Cité du Vatican

 
Cité du Vatican - 15-Dec-2017
Entretien avec le nouveau Président des Œuvres pontificales missionnaires : « la mission comme thermomètre de l'Eglise »
« Lorsqu’Il annonce le Royaume de Dieu, Jésus rappelle que le Royaume appartient à Dieu. Ainsi que le remarque Benoît XVI dans sa trilogie sur Jésus, il s’agit d’un génitif subjectif. Le Royaume n’appartient pas à l’homme et pas même à l’Eglise, qui en est pourtant un signe efficace. C’est Dieu qui meut les cœurs en vue de la mission qui consiste à porter l’Evangile. L’Esprit Saint a suscité l’ardeur de nombreux missionnaires au cours de l’histoire de l’Eglise et Il agit encore aujourd’hui. Plus est cultivée l’appartenance au Christ, plus naissent les forces permettant d’annoncer la Bonne Nouvelle ».

C’est ce que déclare dans un entretien accordé à l’Agence Fides S.Exc. Mgr Giampietro Dal Toso, Archevêque nommé par le Pape François au poste de Président des Œuvres pontificales missionnaires. A la veille de son ordination épiscopale, qui se tiendra en la Basilique Saint-Pierre le 16 décembre, l’Agence Fides lui a posé quelques questions.

Excellence, dans quel esprit et avec quels désirs débutez-vous votre service en tant que Président des Œuvres pontificales missionnaires ?
Je suis très reconnaissant aux Pape François de m’avoir confié cette charge que je vis avec un grand enthousiasme. Je suis content parce que la mission me tient beaucoup à cœur. J’ai eu, par le passé, l’occasion de connaître certains des territoires se trouvant sous la juridiction de Propaganda Fide mais, au-delà de cela, je crois que la mission représente, en quelque sorte, le thermomètre de la situation de l’Eglise. L’idée de pouvoir apporter une contribution à l’animation de la dimension missionnaire de l’Eglise constitue pour moi un grand privilège.

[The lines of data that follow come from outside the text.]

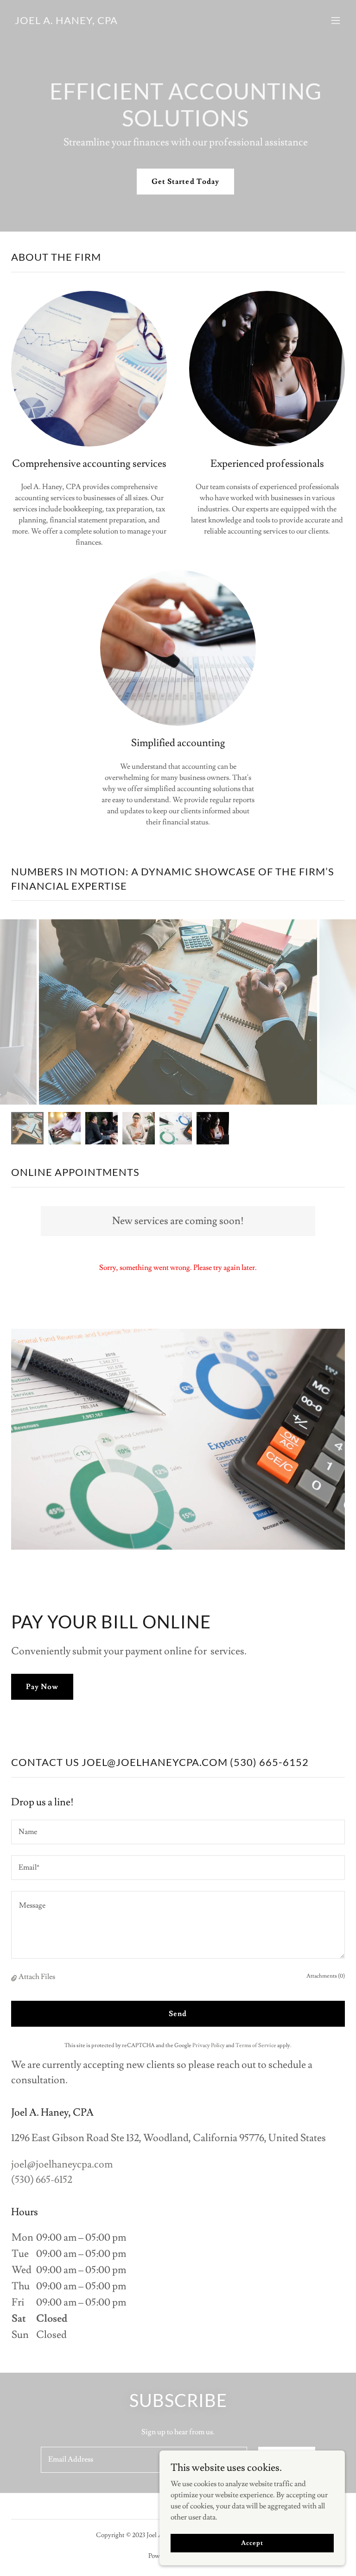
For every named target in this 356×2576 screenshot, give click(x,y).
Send (178, 2013)
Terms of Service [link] (255, 2045)
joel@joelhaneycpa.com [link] (62, 2164)
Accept (252, 2542)
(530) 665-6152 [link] (41, 2179)
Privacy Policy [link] (208, 2045)
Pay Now (42, 1686)
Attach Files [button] (37, 1976)
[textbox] (178, 1832)
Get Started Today (185, 181)
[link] (66, 21)
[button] (335, 20)
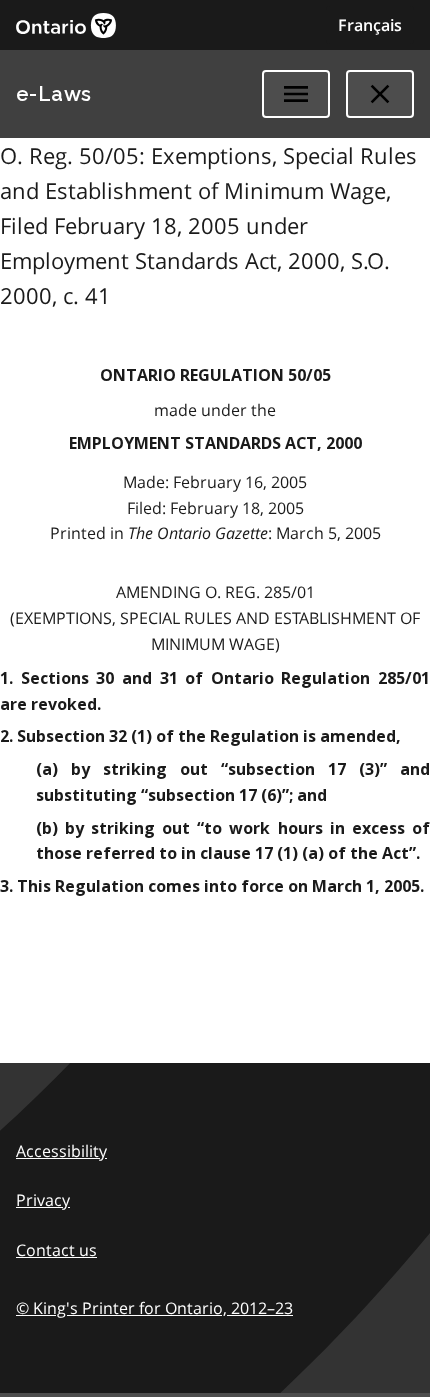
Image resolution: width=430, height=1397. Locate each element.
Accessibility (61, 1151)
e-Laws (54, 94)
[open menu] (296, 94)
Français (370, 25)
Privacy (43, 1200)
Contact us (56, 1250)
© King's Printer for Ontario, (154, 1308)
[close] (380, 94)
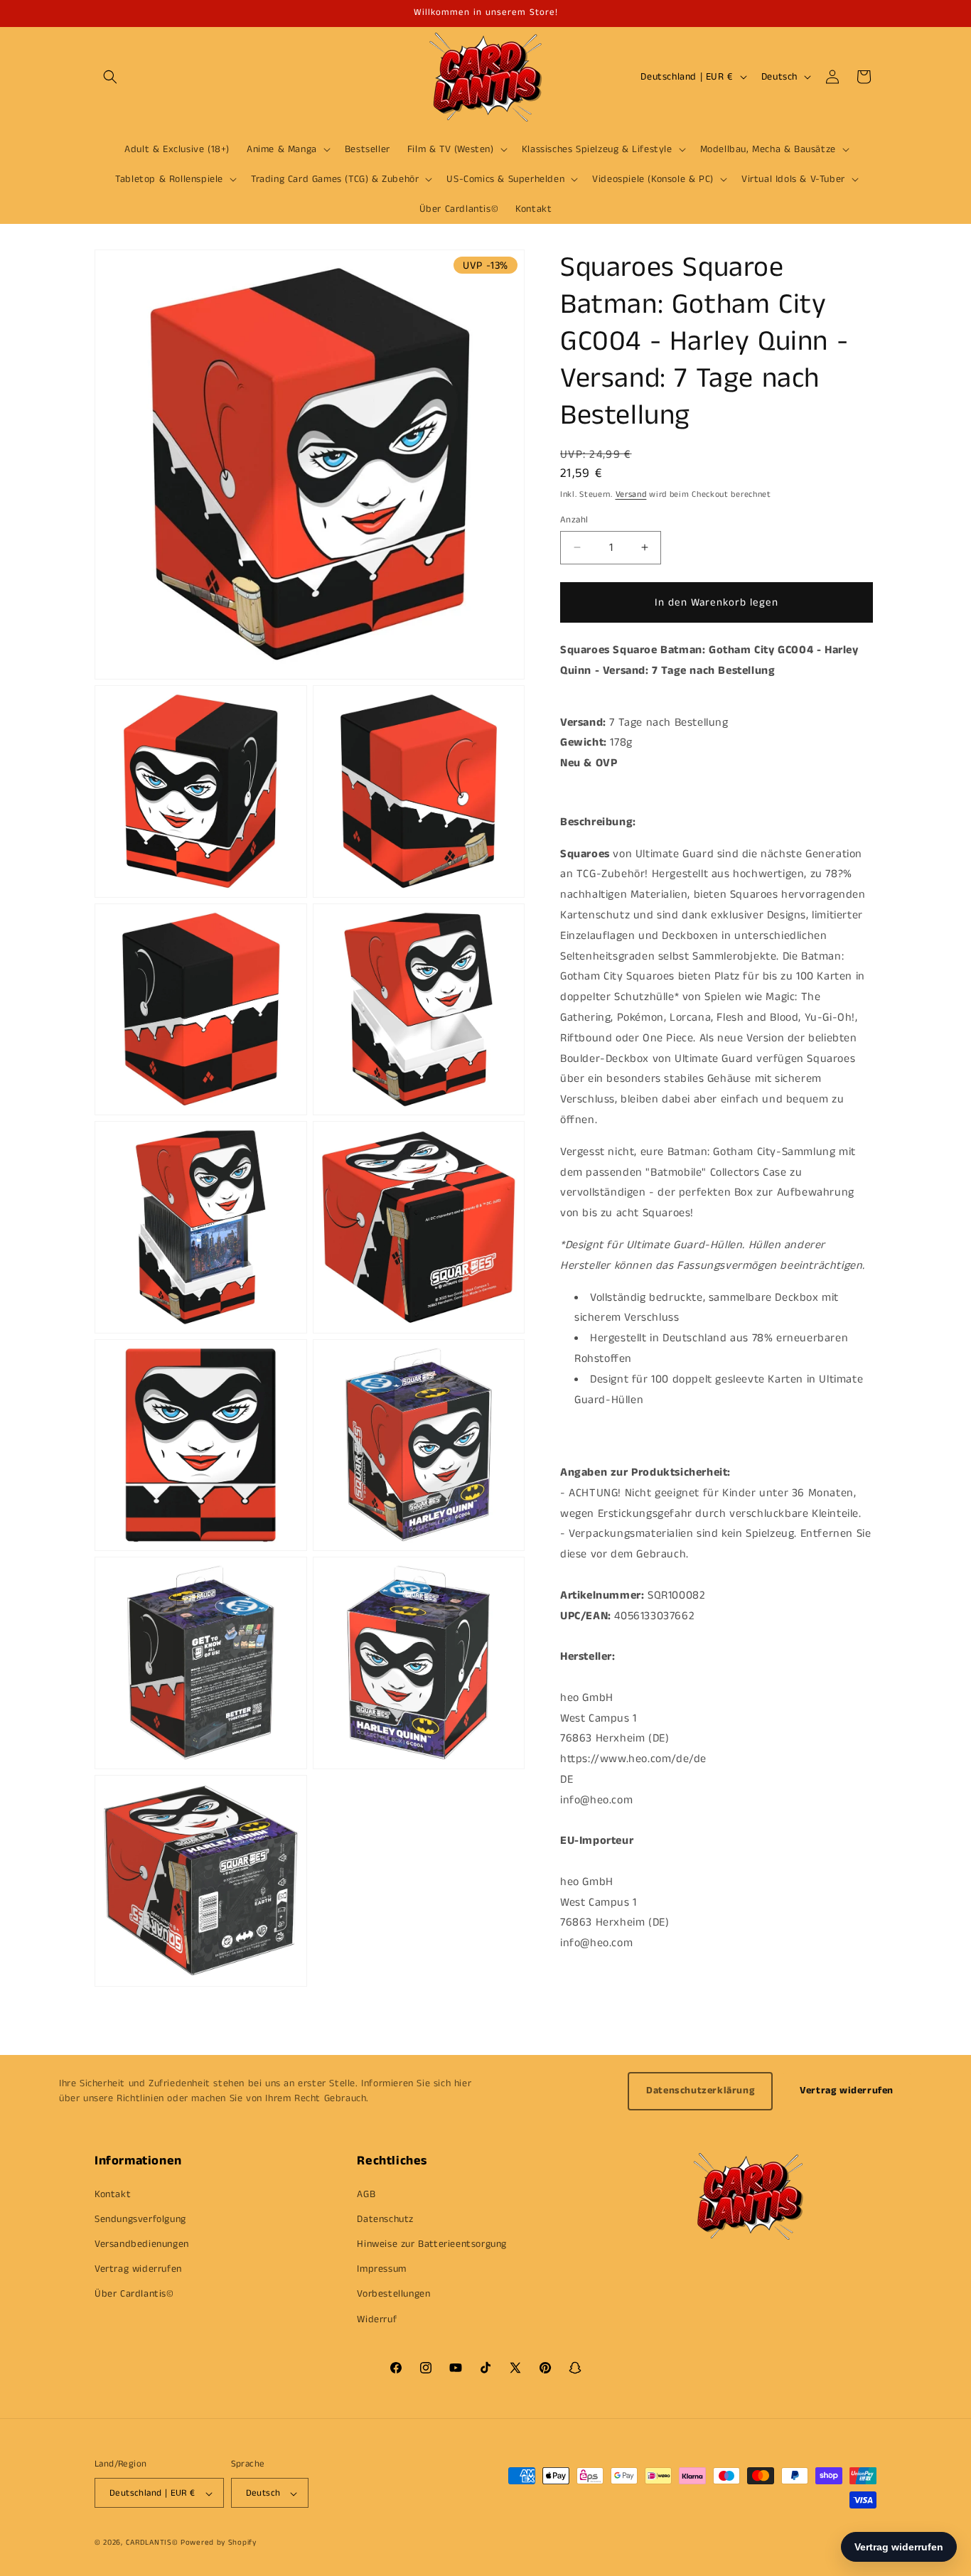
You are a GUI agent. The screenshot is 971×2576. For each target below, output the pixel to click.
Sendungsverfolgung (140, 2218)
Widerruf (377, 2319)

Pourriez-vous nous raconter votre expérience des territoires de mission ?
Par le passé, j’ai travaillé à ce qui était à l’époque le Conseil pontifical Cor Unum et ceci m’a mis en contact avec de nombreuses situations difficiles dans le monde entier. Au cours de cette dernière période, je me suis occupé, en particulier, du Proche Orient et du Sahel, une zone cruciale du point de vue politique, humanitaire et religieux pour l’Afrique. Un autre canal m’ayant permis d’entre dans le monde missionnaire a été le réseau Caritas Internationalis, important pour connaître les réalités ecclésiales locales, surtout en Afrique et en Asie, en les approchant plus d’un versant humanitaire.

Maintenant vous aurez la possibilité d’en apprécier un autre versant avec les Œuvres pontificales missionnaires
Les Œuvres pontificales missionnaires (OPM) ont une valeur très importante pour deux raisons. D’abord, elles donnent aux jeunes Eglises la possibilité de se structurer, de se donner une configuration, une épine dorsale, en finançant séminaires, églises et cours d’études. Cela représente, pour une communauté, une aide valide permettant de se stabiliser. Une seconde mission est celle de l’animation missionnaire. L’aide financière a un sens seulement si elle est considérée à l’intérieur d’une vision générale qui est le désir de porter l’Evangile. Lorsqu’elles sont nées, en France, au XIX° siècle, l’idée originaire des Œuvres missionnaires était celle de réveiller en tout baptisé l’esprit missionnaire. Ensuite a été lancé le soutien économique aux missions. Les Œuvres pontificales missionnaires aujourd’hui sont appelées à conserver ces deux aspects et sont donc particulièrement actuelles.

Le chemin en direction du Mois missionnaire extraordinaire annoncé par le Pape pour octobre 2019 a commencé : quels sont les objectifs et les perspectives de cet événement ?
Je suis convaincu que le Mois missionnaire extraordinaire représente une grande opportunité pour toute l’Eglise et je voudrais qu’au cours de ce temps, nous puissions nous dépenser, selon les formes qui sont actuellement à l’étude, pour préparer cet événement au niveau universel, événement qui constitue une occasion précieuse pour relancer l’esprit missionnaire. C’est ainsi qu’il a été voulu par le Pape et c’est ainsi que nous le vivrons. Nous en sommes à la phase préparatoire et il est souhaitable qu’il ne soit pas perçu comme une « initiative centraliste » mais que les Eglises locales soient impliquées. La mission est cruciale pour toute l’Eglise et elle n’est certainement pas un thème réservé à quelques spécialistes. Le Mois missionnaire extraordinaire implique la participation de tous les fidèles. Dans le même esprit, naquit la Journée missionnaire internationale, permettant de souligner que la mission est un appel qui appartient à tout le peuple de Dieu et dont chaque baptisé est responsable.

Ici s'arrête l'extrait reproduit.